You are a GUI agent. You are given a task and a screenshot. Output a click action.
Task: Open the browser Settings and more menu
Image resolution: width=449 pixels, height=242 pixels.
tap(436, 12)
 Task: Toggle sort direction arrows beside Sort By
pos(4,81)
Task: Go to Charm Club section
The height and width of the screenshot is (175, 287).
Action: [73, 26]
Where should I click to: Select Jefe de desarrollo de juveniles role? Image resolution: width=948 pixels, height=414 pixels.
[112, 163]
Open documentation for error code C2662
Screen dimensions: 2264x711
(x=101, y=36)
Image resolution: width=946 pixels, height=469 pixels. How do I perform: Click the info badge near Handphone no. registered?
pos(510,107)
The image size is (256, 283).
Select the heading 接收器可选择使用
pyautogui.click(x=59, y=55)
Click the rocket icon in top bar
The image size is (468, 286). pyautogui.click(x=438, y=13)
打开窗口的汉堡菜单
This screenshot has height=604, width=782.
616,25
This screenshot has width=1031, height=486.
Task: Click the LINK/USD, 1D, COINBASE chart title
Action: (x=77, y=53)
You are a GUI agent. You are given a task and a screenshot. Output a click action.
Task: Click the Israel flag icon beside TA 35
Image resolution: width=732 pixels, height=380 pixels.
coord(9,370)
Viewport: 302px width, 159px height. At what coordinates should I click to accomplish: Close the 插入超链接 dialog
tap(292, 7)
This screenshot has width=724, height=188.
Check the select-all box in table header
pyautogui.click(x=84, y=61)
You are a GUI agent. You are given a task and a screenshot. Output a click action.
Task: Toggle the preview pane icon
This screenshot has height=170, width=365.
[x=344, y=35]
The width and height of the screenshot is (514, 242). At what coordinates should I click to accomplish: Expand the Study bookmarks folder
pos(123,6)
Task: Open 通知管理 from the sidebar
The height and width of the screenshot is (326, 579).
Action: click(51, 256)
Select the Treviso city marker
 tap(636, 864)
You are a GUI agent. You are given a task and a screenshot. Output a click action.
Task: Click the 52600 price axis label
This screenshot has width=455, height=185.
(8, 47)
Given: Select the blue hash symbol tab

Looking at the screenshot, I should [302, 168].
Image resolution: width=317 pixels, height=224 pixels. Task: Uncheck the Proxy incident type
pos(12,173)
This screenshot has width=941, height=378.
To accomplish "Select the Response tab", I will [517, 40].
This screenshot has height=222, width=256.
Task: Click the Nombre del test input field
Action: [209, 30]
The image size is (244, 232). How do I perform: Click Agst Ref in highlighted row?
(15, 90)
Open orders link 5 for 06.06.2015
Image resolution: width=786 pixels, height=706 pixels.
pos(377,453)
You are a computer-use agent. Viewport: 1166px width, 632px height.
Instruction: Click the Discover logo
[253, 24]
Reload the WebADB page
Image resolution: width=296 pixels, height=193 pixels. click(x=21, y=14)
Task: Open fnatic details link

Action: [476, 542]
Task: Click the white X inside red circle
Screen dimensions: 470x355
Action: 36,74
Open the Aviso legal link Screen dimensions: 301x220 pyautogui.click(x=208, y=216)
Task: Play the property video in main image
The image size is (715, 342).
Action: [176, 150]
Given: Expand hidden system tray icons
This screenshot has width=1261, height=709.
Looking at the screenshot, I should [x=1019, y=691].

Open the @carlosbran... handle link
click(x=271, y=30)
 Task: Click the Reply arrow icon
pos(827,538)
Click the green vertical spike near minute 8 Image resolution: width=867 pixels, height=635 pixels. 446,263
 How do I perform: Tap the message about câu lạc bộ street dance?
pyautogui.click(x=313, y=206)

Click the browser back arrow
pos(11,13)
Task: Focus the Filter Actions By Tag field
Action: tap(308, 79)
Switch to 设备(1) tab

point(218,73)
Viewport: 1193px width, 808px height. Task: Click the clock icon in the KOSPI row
++++
Write the whole of the data out again exactly as it stands.

You are a GUI agent. You are given a task and a screenshot. Output a click action.
Task: Open the browser Settings and more menu
Image resolution: width=449 pixels, height=242 pixels.
tap(436, 12)
 Task: Toggle sort direction arrows beside Sort By
pos(4,81)
Task: Go to Charm Club section
The height and width of the screenshot is (175, 287).
Action: [73, 26]
Where should I click to: Select Jefe de desarrollo de juveniles role? Image resolution: width=948 pixels, height=414 pixels.
[112, 163]
Open documentation for error code C2662
Screen dimensions: 2264x711
(x=101, y=36)
Image resolution: width=946 pixels, height=469 pixels. How do I perform: Click the info badge near Handphone no. registered?
pos(510,107)
The image size is (256, 283).
Select the heading 接收器可选择使用
pyautogui.click(x=59, y=55)
Click the rocket icon in top bar
The image size is (468, 286). pyautogui.click(x=438, y=13)
打开窗口的汉堡菜单
This screenshot has height=604, width=782.
616,25
This screenshot has width=1031, height=486.
Task: Click the LINK/USD, 1D, COINBASE chart title
Action: (x=77, y=53)
You are a GUI agent. You are given a task and a screenshot. Output a click action.
Task: Click the Israel flag icon beside TA 35
Image resolution: width=732 pixels, height=380 pixels.
coord(9,370)
Viewport: 302px width, 159px height. At what coordinates should I click to accomplish: Close the 插入超链接 dialog
tap(292, 7)
This screenshot has width=724, height=188.
Check the select-all box in table header
pyautogui.click(x=84, y=61)
You are a GUI agent. You are given a task and a screenshot. Output a click action.
Task: Toggle the preview pane icon
This screenshot has height=170, width=365.
[x=344, y=35]
The width and height of the screenshot is (514, 242). At what coordinates should I click to accomplish: Expand the Study bookmarks folder
pos(123,6)
Task: Open 通知管理 from the sidebar
The height and width of the screenshot is (326, 579).
Action: click(51, 256)
Select the Treviso city marker
 tap(636, 864)
You are a GUI agent. You are given a task and a screenshot. Output a click action.
Task: Click the 52600 price axis label
This screenshot has width=455, height=185.
(8, 47)
Given: Select the blue hash symbol tab

Looking at the screenshot, I should [302, 168].
Image resolution: width=317 pixels, height=224 pixels. Task: Uncheck the Proxy incident type
pos(12,173)
This screenshot has width=941, height=378.
To accomplish "Select the Response tab", I will [517, 40].
This screenshot has height=222, width=256.
Task: Click the Nombre del test input field
Action: [209, 30]
The image size is (244, 232). How do I perform: Click Agst Ref in highlighted row?
(15, 90)
Open orders link 5 for 06.06.2015
Image resolution: width=786 pixels, height=706 pixels.
pos(377,453)
You are a computer-use agent. Viewport: 1166px width, 632px height.
Instruction: Click the Discover logo
[253, 24]
Reload the WebADB page
Image resolution: width=296 pixels, height=193 pixels. click(x=21, y=14)
Task: Open fnatic details link

Action: [476, 542]
Task: Click the white X inside red circle
Screen dimensions: 470x355
Action: 36,74
Open the Aviso legal link Screen dimensions: 301x220 pyautogui.click(x=208, y=216)
Task: Play the property video in main image
The image size is (715, 342).
Action: [176, 150]
Given: Expand hidden system tray icons
This screenshot has width=1261, height=709.
Looking at the screenshot, I should [x=1019, y=691].

Open the @carlosbran... handle link
click(x=271, y=30)
 Task: Click the Reply arrow icon
pos(827,538)
Click the green vertical spike near minute 8 Image resolution: width=867 pixels, height=635 pixels. 446,263
 How do I perform: Tap the message about câu lạc bộ street dance?
pyautogui.click(x=313, y=206)

Click the browser back arrow
pos(11,13)
Task: Focus the Filter Actions By Tag field
Action: tap(308, 79)
Switch to 设备(1) tab

point(218,73)
Viewport: 1193px width, 808px height. Task: Click the clock icon in the KOSPI row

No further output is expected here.